Ragins regrets, in some ways, that the broader community doesn’t offer a more loving, tolerant response to madness. “We have to deal with the way the society and treaters are at present,” he says. He contends that the current debate over psychiatric medications posits a false choice: “It’s not meds or individualization—it’s meds with individualization.” Even so, only about 75 percent of the roughly five hundred people being served at The Village are currently on medications, and the therapists accept that clients can stop taking their medications after shared decision-making and being fully informed about the consequences—with the door remaining open for help if they get in trouble again. This reflects the cornerstone of The Village’s success: building and maintaining strong relationships with their clients. (Ragins recently left The Village to work as a consultant for other mental health programs and to write a book.)

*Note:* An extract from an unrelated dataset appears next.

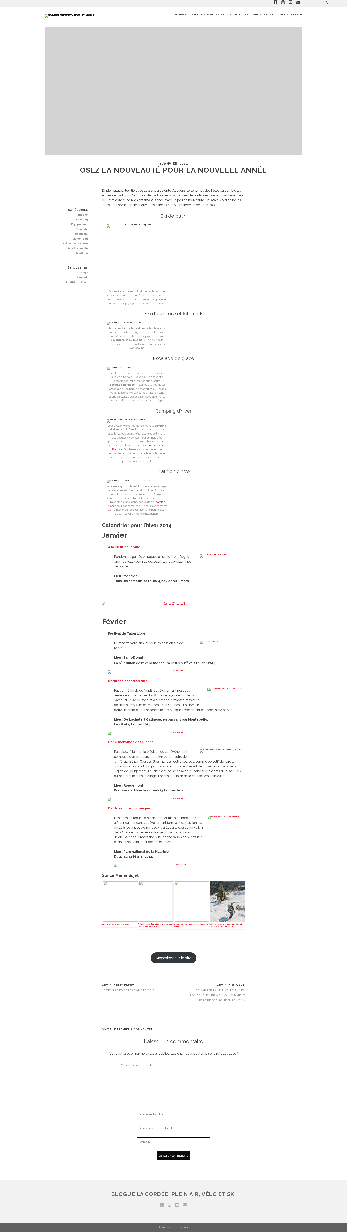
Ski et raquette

Yet as a rare last resort for the most extremely violent or endangered clients seen at The Village, even the liberal-minded staffers there sometimes seek involuntary commitment. These people could be placed in treatment facilities although there are relatively few available beds or, under a hotly-disputed new Los Angeles County law, in expanded court-monitored AOT programs. But Village staffers generally avoid the mandatory commitment strategies touted by hard-line advocates such as Dr. E. Fuller Torrey and Rep. Tim Murphy. This philosophy of voluntarily engaging severely mentally ill people in treatment is applied county-wide by other providers when they use the AOT program that could lead to involuntary commitment, with nearly 90 percent of those reached willingly by AOT consenting to accept services.